At Lecanto Middle School, new principal James Kusmaul and curriculum specialist Michelle Tripp were concerned about the declines. Scores dropped off in seventh grade math and in reading and math at the eighth grade.
Kusmaul said there had not been much time to analyze the information, but he wants the school to set up an internal network where everyone works together on the trouble spots.
Gina Hodges, principal at Crystal River Middle School, has begun to crunch the scores, and she wasn't happy.
While the percentage of sixth-graders scoring in the higher levels for reading rose, seventh-graders dropped and eighth-graders went up only slightly. The math results weren't much different with sixth grade going up, seventh-graders slipping and eighth-graders inching forward. Writing scores for eighth-graders improved slightly.
Hodges also looked at last year's sixth-graders compared to this year's seventh grade -- a much more significant figure since that is how the state is this year looking at learning gains for the purpose of assigning school grades.
Those numbers gave Hodges a less-than-positive message, with reading dropping from 54 percent at sixth grade last year to 52 percent at seventh grade this year.
Hodges said the school already knew reading was an issue and was considering improvements such as adding a reading class every day along with the language arts curriculum.
At Inverness Primary School, Charles had done the same kinds of complex calculations and was pleased to see increases in each area in the numbers of students hitting the higher levels of achievement. The school had the highest writing scores in the district with the average score of 4.1 on a scale of 0 to 6. Only 5 percent of the students at the school did not hit the higher achievement levels.
"Is that phenomenal or what?" Charles said. "It just goes to show that it's worth the effort."
Crystal River Primary School principal Sandra Kennedy was thrilled to see her school's ranking in the county improve. "We're ecstatic at the progress that we've made," she said. "No one's been hogging the bottom like we have . . . It was nice to move up."

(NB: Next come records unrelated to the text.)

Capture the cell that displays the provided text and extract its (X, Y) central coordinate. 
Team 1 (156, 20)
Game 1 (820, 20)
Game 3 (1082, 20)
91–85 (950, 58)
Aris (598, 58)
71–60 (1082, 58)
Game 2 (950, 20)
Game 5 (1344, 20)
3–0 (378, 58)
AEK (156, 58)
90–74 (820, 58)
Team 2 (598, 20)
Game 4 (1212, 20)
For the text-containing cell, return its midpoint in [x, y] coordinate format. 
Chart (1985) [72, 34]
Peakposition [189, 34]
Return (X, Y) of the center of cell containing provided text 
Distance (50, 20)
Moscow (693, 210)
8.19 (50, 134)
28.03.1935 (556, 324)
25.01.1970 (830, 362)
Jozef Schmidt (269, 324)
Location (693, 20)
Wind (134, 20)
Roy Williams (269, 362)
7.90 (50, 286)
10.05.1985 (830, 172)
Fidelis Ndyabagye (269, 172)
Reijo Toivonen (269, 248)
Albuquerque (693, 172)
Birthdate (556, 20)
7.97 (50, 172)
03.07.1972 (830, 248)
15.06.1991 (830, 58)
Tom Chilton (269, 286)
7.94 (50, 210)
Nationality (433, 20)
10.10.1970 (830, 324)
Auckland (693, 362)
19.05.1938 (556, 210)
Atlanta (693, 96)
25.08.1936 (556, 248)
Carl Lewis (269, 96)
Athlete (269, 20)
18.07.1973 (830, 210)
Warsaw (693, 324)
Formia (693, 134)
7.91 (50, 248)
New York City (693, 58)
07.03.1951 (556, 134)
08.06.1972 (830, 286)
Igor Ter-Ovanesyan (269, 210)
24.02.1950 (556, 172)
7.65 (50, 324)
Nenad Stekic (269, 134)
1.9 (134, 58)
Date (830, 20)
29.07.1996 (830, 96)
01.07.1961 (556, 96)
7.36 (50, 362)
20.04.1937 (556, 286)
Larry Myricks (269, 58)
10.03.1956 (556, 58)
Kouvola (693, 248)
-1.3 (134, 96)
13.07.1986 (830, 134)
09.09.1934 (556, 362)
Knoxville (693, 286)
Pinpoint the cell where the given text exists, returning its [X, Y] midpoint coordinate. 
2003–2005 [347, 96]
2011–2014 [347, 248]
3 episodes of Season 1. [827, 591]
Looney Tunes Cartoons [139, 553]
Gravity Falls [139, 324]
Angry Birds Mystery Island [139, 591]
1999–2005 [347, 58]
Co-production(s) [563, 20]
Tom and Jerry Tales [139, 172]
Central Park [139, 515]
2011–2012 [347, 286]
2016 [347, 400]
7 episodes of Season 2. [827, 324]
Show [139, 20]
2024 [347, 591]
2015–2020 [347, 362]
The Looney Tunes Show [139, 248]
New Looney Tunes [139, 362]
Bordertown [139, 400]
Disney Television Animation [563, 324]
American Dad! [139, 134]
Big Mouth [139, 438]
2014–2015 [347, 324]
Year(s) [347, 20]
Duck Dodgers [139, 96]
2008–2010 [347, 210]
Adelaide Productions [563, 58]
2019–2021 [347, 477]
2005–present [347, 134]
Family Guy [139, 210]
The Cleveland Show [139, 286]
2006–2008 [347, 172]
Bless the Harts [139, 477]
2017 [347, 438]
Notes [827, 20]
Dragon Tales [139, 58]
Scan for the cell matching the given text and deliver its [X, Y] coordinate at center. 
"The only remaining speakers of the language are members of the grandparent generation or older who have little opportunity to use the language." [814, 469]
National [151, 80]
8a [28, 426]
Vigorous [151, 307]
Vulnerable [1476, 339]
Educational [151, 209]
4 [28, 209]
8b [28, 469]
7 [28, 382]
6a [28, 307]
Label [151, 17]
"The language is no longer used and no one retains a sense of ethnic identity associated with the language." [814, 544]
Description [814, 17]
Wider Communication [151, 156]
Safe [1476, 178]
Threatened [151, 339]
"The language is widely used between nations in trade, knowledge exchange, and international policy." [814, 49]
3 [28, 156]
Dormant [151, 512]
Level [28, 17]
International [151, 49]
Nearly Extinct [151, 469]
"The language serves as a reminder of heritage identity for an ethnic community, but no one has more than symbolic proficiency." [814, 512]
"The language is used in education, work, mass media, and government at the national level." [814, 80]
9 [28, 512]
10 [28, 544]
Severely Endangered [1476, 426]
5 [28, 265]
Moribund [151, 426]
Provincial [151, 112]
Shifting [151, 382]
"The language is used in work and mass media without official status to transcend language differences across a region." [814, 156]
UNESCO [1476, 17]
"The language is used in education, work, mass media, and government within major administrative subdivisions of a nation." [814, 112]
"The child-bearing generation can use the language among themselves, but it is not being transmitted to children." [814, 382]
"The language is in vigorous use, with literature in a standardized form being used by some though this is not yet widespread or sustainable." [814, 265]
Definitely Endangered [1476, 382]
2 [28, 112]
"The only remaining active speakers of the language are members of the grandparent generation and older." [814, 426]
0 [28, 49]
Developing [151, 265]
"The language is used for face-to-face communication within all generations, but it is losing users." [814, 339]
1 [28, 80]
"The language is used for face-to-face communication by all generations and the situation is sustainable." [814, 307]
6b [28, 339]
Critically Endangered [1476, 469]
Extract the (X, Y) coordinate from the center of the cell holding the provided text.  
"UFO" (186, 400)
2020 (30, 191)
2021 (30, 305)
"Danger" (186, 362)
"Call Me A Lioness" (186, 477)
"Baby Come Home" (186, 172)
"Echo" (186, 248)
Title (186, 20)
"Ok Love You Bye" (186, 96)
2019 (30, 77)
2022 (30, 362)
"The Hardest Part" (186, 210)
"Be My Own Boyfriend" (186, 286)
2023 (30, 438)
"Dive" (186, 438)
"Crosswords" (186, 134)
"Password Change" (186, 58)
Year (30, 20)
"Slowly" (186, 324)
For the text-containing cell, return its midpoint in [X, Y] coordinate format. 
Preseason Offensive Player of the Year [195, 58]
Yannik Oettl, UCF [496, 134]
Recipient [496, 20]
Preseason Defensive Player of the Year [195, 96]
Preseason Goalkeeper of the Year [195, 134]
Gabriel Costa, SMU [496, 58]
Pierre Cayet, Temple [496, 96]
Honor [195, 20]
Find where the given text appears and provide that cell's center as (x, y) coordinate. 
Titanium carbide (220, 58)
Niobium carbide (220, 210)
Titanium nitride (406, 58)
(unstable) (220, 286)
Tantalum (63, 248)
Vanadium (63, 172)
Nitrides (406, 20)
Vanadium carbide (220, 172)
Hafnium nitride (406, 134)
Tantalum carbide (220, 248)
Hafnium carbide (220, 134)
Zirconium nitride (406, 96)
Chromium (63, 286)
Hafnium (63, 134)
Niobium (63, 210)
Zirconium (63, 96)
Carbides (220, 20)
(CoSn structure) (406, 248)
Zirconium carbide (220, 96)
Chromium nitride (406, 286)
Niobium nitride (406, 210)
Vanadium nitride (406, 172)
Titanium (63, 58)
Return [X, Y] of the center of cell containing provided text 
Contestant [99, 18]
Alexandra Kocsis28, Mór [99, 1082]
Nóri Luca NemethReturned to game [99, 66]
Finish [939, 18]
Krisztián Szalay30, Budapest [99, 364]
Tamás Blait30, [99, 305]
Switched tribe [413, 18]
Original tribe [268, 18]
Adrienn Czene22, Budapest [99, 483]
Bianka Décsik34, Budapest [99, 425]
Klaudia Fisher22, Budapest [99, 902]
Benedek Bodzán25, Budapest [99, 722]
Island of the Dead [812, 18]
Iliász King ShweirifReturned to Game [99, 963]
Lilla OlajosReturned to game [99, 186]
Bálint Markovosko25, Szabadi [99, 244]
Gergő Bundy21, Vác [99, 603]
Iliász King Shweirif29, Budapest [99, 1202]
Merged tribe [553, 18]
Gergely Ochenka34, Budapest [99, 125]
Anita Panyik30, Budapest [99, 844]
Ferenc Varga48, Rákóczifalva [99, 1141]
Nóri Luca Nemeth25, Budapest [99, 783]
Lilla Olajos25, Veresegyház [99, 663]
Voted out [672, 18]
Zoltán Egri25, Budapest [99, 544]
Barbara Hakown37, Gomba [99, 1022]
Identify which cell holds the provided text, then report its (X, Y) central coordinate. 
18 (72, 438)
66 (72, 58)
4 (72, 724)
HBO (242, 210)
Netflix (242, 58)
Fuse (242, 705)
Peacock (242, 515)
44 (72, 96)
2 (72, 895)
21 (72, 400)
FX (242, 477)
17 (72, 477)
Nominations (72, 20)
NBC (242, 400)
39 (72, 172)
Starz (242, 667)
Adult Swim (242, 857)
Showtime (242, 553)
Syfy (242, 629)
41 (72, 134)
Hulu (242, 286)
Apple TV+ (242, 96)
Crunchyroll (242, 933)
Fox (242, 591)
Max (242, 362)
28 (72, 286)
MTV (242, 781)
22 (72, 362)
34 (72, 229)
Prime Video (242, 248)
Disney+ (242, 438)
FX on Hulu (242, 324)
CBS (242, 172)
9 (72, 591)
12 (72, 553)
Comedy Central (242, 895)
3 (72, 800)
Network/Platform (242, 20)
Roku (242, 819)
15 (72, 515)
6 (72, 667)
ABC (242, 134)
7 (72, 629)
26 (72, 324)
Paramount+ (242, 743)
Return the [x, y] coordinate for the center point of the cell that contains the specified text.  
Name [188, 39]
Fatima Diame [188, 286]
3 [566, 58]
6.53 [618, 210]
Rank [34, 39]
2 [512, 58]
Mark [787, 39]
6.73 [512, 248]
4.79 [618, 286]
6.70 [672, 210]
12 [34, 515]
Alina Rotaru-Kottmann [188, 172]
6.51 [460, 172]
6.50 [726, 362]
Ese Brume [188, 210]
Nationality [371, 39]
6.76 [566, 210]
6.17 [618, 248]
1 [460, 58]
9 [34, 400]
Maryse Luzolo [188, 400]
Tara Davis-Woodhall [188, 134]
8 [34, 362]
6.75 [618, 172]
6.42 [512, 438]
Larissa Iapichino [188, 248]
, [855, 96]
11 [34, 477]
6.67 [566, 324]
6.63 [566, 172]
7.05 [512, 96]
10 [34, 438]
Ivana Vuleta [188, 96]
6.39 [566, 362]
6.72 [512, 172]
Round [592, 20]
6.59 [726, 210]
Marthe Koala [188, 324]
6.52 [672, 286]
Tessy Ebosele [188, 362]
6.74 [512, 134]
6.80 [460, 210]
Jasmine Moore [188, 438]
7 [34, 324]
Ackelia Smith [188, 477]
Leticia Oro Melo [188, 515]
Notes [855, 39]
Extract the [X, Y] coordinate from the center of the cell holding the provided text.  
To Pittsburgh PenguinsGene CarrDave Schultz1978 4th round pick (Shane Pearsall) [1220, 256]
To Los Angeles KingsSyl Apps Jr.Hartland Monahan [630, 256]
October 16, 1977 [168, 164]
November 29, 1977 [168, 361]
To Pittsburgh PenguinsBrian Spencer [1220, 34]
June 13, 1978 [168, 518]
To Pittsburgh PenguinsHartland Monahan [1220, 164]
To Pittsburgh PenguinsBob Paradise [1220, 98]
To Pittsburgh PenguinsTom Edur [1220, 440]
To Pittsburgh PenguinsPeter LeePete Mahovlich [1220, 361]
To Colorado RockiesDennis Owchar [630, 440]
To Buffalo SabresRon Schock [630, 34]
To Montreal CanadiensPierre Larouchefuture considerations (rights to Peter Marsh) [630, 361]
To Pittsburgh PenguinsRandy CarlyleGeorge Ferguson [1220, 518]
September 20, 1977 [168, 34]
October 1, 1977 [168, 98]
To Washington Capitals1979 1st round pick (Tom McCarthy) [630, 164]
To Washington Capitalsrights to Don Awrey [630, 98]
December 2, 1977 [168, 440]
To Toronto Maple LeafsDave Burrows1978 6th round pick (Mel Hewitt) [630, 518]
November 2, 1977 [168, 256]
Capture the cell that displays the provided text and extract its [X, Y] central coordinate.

Kennedy credited hard work by staff and students alike, and she vowed that the improvement would continue.
Lane Vick, principal at Citrus Springs Elementary School, said she is anxious to see more information on the FCAT scores, especially how well her school served the lowest 25 percent of achievers. The state is also very interested in that number and will use it in calculating school grades in the coming weeks.
She was happy to see some reading gains at her school and noted "we have emphasized reading for the year and were hoping it would pay off. And it did."
One plan being considered at Citrus Springs is to pull students out of class to work on the specific skills before returning to their regular setting. Vick acknowledged such planning is often logistically difficult.
A jump in writing scores was good news to Lecanto Primary School. "We've had a lot of inservice for the teachers, and we've tried to standardize from grade to grade . . . so there will be a standardized way of thinking without stifling the children's creativity," said principal Steve Guyler.
Lecanto Primary was also below the district on fourth- and fifth-grade mean reading scores, but Guyler said he was hopeful that some plans in the works will help with that, including the adoption of reading textbooks, which will be standardized across the district next year.
As much as the other schools might dread the coming of school grades next month, that feeling may be deeper at Homosassa Elementary School, which is the only school in the district that received an A last year.
That designation is not likely to stick, as the school's scores dropped in five of seven areas. "We're disappointed in our math scores," said assistant principal Regina Allegretta. "We still have a lot of work to do."
Still, she said there was no reason to be disappointed.
"Our kids are learning. We have the in-house data that proves that," she said. "If the kids are learning something every day, and we're taking them from point A to point B to point C, then you've accomplished what you set out to do. They're learning what they need to be successful."